Biggest win Yorkshire Rose Mares’ Hurdle (Grade 2) – 2019, 2020
Future targets Cheltenham Festival: Mares’ Hurdle or Champion Chase; Aintree: Red Rum Handicap Chase
'She loves the camera – she thinks she's a supermodel'
While it has taken a huge team of unsung heroes to get Lady Buttons to the level she has achieved, no one knows her quite as well as Jennie Durrans, who rides her every day.
Durrans was hoping to watch from Cheltenham on Saturday as she was looking after another stable star, Top Ville Ben, who was third to Santini in the Cotswold Chase, but she unfortunately missed the race despite doing everything in her powers to watch it.
She explains: “Me and Ben were in the winner’s enclosure at Cheltenham for finishing third and they were showing it on the big screen.
“The problem was we weren’t allowed to be in there that long so I was trying to do extra circles to try and stay in the parade ring so I could watch it.
“Unfortunately, I was ushered out so I missed the race. I tried to get it on my phone but it wouldn’t work, but I knew pretty much straight away that she’d won.
“She has such a big following now there was obviously a lot of people watching her on the big screen at Cheltenham. The more she keeps on winning the bigger her fan club is becoming. I was at Doncaster when she won over fences last time and the place was electric.”
Durrans has the job of ensuring Lady Buttons is fit and ready to race but claims her job is made simple by the mare’s love for her job.

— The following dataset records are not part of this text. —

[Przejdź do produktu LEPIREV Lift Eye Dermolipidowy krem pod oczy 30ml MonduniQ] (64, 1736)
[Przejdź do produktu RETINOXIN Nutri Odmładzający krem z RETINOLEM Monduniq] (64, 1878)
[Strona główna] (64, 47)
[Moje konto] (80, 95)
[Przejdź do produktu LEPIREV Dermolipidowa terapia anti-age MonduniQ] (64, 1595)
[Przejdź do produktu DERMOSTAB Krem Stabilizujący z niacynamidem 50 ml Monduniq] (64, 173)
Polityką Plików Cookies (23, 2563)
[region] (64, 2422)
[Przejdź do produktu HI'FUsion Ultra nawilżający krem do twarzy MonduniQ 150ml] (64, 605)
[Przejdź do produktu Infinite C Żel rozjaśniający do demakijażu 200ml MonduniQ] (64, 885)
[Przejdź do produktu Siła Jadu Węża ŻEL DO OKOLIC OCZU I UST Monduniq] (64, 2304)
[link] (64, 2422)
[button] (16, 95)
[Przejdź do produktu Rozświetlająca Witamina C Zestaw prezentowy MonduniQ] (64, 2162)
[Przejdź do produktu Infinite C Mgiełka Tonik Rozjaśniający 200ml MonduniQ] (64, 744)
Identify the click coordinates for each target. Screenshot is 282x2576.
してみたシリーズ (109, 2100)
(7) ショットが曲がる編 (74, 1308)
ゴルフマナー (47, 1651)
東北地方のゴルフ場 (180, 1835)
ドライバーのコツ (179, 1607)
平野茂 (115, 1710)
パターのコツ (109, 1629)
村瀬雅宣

“She is just the most lovely natured horse and an absolute pleasure to ride,” she adds. “She absolutely loves the camera – she knows she’s good and she looks for that camera and poses like there’s no tomorrow. She stands there and poses into the distance – she thinks she’s a supermodel.
“She is treated like a queen at the yard. She even has what I call a sunbed for when she finished her work which she loves to chill in.
“One of my favourite things she does is every time you put the bridle on she curls her lips up and it just makes me laugh every single time. I must drive people mad sticking photos of it on social media but I love it, it’s just what she does.”
Lady Buttons has more enthusiasm for the game than a lot of far younger horses and Durrans believes the time she missed in her earlier days have led to her form being prolonged and could have been a blessing in disguise.
She adds: “She missed out a couple of years due to injury and if she didn’t have that setback she might have been doing this two years ago. Some people might have retired her by now but she just keeps on improving – it’s like she is getting younger not older – she’s just amazing.
“She is like part of the family and has been massive for Phil to help him get his name in the lights. So I’m so glad she has turned out to be so good.”
Lady Buttons superfan Adam Wood from Sheffield got in touch to tell us what Lady Buttons means to him . . .
Where to even begin with Lady Buttons? She’s an incredible racehorse!
Whether it’s two miles or two and a half miles, hurdles or fences, she’ll give 100 per cent every single time and that’s usually enough to see her take the top spot on the podium in the winner’s enclosure.
Most horses tend to slow as they get older, but with Buttons it seems the older she gets, the better she is becoming.
The atmosphere was unlike anything I’ve ever heard before as it seemed like all of Doncaster were behind her. She’s been an absolute joy to follow up and down the country over the last couple of years, and this success couldn’t have happened to a nicer team of people.